[start of Text shown]

I can see clearly now ... Via Resolution Optics
- “Because the technology and the hardware are so simple and there is such a wide variety of applications, we made the conversion from a desk top microscope to a submersible microscope, and once we did that, the potential uses on a large scale are numerous” Dr. Stephen Jones, CEO Resolution Optics
- The microscopes are unique in the sense that they don’t use any lenses.
- There is still a manual aspect to identify what is in the data collected Resolution Optics is about half way through developing a software recognition program where harmful algae species are identified automatically based on the morphology or how they look.
A small and relatively new, Halifax-based optics company is optimistic its submersible microscope will soon be getting a closer look as an instrument suited to a variety of applications.
Resolution Optics, incorporated in 2009, has developed the submersible microscope that can be used down to a depth of 6,000m.
“The company came out of the physics department at Dalhousie University (Halifax) and its two founders, Dr. Manfred Jericho and Dr. Juergen Kreuzer are both world renowned experts in the field of holographic microscopy,” said Dr. Stephen Jones, CEO.
Dr. Kreuzer developed the algorithm that allows for fast and accurate reconstruction of holographic images captured by digital inline holographic microscopy instruments.
Dr. Jericho co-owns the patent for the holographic reconstruction algorithm.
Backed by 20 years of experience in research and technology, the two scientists developed their microscopes which initially were sold as desk top models to academic researchers.

[end of Text shown]
[start of Material provided]

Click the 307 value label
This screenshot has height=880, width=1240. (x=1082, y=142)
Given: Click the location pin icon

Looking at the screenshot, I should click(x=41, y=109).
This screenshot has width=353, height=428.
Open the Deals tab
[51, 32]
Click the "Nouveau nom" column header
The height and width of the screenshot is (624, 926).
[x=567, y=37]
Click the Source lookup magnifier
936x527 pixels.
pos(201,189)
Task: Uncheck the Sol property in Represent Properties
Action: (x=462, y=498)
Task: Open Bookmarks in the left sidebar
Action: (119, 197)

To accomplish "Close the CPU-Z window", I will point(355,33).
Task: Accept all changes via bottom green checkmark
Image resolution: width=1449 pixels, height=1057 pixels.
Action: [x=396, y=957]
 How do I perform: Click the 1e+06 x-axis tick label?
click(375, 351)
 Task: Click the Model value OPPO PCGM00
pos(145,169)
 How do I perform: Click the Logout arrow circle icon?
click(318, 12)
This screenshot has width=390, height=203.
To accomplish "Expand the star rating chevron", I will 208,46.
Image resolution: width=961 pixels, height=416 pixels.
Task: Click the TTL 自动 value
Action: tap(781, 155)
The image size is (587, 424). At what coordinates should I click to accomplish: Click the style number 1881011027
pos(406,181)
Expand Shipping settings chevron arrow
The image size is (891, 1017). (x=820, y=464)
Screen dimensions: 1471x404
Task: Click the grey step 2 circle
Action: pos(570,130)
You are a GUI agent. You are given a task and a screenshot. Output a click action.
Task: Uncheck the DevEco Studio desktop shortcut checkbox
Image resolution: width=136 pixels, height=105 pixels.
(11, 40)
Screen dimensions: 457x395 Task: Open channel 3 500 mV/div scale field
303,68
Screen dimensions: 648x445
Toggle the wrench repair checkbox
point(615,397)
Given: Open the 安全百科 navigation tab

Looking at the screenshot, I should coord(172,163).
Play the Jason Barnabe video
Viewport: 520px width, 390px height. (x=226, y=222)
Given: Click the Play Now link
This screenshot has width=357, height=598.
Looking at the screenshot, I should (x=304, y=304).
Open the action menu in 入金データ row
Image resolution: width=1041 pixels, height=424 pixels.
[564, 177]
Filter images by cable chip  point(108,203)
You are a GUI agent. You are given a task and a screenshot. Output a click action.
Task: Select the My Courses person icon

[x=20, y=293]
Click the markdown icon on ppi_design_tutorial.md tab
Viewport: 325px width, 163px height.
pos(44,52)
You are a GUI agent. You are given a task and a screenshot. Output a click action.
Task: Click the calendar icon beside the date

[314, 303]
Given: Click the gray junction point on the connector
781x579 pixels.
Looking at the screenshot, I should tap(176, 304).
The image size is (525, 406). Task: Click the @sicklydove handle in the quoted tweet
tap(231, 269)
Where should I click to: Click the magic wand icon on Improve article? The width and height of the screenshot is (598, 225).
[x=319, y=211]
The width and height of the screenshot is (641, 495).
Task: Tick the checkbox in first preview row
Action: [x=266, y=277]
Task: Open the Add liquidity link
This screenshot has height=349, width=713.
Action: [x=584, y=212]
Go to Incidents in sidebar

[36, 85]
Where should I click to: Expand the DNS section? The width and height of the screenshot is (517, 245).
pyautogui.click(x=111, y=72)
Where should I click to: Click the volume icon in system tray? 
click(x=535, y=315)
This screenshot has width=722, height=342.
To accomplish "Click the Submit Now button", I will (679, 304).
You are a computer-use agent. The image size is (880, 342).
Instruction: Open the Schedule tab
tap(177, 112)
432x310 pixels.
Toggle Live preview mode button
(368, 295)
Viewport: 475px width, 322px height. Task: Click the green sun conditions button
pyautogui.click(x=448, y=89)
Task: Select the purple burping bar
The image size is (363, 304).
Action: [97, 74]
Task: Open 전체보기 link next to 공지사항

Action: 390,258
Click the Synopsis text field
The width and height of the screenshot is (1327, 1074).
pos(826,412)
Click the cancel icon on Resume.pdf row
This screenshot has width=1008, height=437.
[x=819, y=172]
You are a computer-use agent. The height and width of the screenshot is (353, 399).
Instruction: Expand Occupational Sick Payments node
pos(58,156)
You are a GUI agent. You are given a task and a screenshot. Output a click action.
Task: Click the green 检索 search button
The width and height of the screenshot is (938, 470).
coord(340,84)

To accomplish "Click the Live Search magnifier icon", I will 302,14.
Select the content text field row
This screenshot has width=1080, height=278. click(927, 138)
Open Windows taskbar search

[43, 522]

[end of Material provided]

Set tasks.
1 > Can you copy everything in the Resolution Optics article from "- There is still" down to "variety of applications."?
2 > Could you express everything in the listing from the line containing "Given: Click the gray" down to the line containing "tap(231, 269)" as a Markdown table with a Row column for the row number and a Line column for the line, skipping any blank lines?

Worked answers.
1 >
- There is still a manual aspect to identify what is in the data collected Resolution Optics is about half way through developing a software recognition program where harmful algae species are identified automatically based on the morphology or how they look.
A small and relatively new, Halifax-based optics company is optimistic its submersible microscope will soon be getting a closer look as an instrument suited to a variety of applications.

2 >
| Row | Line |
|---|---|
| 1 | Given: Click the gray junction point on the connector |
| 2 | 781x579 pixels. |
| 3 | Looking at the screenshot, I should tap(176, 304). |
| 4 | The image size is (525, 406). Task: Click the @sicklydove handle in the quoted tweet |
| 5 | tap(231, 269) |